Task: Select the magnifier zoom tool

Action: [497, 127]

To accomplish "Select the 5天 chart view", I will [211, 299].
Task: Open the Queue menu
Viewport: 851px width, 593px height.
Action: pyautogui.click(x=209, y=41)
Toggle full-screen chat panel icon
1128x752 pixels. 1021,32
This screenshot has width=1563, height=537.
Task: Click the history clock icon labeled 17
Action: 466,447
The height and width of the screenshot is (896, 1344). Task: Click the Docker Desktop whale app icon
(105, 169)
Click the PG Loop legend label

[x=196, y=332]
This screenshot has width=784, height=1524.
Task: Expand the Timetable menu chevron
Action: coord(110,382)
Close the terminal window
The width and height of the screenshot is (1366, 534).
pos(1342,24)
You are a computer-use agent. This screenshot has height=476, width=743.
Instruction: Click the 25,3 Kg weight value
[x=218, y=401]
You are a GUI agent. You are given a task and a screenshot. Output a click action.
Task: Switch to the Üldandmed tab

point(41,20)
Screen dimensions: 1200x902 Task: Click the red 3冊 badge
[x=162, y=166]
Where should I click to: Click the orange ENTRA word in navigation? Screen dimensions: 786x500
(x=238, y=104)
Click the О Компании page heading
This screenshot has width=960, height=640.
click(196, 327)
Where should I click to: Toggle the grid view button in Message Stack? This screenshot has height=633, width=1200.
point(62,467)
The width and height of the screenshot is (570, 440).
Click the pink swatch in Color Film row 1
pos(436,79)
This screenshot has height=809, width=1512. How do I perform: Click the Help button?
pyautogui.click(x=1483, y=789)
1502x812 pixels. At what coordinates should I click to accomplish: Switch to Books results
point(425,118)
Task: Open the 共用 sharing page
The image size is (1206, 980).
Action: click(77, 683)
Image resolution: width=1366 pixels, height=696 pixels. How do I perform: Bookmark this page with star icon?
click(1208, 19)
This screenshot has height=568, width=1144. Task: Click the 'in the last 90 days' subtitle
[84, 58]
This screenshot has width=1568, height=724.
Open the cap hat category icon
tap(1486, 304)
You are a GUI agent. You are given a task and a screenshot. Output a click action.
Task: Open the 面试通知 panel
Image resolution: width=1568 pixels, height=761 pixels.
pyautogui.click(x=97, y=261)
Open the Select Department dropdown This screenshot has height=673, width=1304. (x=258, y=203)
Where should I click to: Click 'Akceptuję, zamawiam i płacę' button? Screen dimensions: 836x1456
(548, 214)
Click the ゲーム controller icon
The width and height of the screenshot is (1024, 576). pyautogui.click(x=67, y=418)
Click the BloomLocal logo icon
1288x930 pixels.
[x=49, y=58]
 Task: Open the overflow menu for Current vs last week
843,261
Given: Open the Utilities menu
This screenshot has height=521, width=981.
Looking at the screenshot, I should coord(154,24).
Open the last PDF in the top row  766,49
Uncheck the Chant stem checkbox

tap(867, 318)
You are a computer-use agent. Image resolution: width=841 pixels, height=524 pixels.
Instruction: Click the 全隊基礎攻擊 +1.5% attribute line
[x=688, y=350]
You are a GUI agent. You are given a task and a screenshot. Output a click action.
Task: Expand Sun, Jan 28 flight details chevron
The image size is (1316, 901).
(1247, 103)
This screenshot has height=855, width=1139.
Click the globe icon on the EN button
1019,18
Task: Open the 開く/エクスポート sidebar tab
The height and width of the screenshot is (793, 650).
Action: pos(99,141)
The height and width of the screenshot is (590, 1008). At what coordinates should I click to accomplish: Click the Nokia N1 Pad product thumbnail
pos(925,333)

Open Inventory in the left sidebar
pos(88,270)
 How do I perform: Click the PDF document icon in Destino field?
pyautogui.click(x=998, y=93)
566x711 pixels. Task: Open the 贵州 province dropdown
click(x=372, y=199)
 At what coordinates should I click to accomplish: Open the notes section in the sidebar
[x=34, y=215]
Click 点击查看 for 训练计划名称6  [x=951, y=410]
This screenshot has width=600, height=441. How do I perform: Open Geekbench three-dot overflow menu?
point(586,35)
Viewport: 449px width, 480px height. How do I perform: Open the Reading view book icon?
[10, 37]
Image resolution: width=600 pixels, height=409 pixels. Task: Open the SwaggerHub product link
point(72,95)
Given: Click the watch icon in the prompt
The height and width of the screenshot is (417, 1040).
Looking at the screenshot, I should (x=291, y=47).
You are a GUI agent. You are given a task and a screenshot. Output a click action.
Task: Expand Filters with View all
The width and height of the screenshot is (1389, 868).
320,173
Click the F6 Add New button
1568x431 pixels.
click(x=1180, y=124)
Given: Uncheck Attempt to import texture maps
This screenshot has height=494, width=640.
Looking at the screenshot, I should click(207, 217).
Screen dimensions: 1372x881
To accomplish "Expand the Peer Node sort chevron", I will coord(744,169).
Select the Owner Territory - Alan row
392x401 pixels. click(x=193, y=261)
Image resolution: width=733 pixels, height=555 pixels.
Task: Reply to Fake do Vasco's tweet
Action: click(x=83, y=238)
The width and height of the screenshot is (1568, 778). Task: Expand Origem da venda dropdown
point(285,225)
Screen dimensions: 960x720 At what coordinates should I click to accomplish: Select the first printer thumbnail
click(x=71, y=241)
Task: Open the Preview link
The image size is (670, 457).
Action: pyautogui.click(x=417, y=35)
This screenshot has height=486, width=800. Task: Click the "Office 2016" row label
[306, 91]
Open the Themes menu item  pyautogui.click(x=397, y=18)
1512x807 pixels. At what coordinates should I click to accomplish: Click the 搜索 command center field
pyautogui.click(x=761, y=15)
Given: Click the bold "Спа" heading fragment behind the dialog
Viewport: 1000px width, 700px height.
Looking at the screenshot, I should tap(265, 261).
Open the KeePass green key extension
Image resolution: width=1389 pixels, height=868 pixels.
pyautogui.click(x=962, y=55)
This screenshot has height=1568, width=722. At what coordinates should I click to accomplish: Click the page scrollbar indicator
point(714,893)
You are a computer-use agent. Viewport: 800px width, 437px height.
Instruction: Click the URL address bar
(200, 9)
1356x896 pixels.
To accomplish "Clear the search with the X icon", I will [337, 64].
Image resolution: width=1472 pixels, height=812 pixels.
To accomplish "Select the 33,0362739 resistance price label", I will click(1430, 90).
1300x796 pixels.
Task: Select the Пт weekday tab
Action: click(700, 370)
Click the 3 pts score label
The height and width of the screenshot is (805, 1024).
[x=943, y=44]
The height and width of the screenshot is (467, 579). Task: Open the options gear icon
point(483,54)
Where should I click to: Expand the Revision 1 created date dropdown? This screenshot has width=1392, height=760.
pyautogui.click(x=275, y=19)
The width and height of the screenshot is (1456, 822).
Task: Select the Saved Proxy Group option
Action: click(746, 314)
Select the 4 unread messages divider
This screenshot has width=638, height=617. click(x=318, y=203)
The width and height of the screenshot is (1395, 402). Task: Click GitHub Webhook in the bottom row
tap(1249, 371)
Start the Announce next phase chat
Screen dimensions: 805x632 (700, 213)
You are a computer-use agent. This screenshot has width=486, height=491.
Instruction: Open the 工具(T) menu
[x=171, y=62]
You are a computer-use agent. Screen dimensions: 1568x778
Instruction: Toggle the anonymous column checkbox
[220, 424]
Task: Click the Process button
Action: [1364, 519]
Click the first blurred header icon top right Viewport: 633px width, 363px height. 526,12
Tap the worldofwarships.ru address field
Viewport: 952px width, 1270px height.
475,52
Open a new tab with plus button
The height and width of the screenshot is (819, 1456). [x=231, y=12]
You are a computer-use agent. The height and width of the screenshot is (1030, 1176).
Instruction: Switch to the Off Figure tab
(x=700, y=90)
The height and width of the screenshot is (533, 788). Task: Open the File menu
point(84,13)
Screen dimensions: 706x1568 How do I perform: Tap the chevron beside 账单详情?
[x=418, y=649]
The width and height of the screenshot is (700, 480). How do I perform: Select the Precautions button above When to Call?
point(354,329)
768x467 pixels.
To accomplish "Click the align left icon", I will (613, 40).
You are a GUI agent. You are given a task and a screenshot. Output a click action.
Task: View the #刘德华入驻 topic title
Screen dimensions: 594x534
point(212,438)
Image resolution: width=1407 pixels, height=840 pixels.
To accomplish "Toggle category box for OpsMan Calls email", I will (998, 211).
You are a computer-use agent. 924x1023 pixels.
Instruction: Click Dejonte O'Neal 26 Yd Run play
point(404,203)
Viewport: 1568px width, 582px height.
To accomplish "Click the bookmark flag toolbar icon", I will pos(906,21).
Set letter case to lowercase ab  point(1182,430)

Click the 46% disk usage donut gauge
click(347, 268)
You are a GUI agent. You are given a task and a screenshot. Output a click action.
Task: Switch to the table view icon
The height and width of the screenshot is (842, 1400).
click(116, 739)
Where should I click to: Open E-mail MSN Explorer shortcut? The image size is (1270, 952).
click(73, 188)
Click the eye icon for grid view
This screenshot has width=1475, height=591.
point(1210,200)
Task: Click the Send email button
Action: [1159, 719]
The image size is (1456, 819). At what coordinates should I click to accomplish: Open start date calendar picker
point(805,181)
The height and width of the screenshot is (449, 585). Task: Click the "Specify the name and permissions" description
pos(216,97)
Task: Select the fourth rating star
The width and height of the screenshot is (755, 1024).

Given request ::
Copy out the rows between the line holding "Given: Click the bold" and the line holding "Image resolution: width=1389", inclusive, reproducing each line character for character.

Response ::
Given: Click the bold "Спа" heading fragment behind the dialog
Viewport: 1000px width, 700px height.
Looking at the screenshot, I should tap(265, 261).
Open the KeePass green key extension
Image resolution: width=1389 pixels, height=868 pixels.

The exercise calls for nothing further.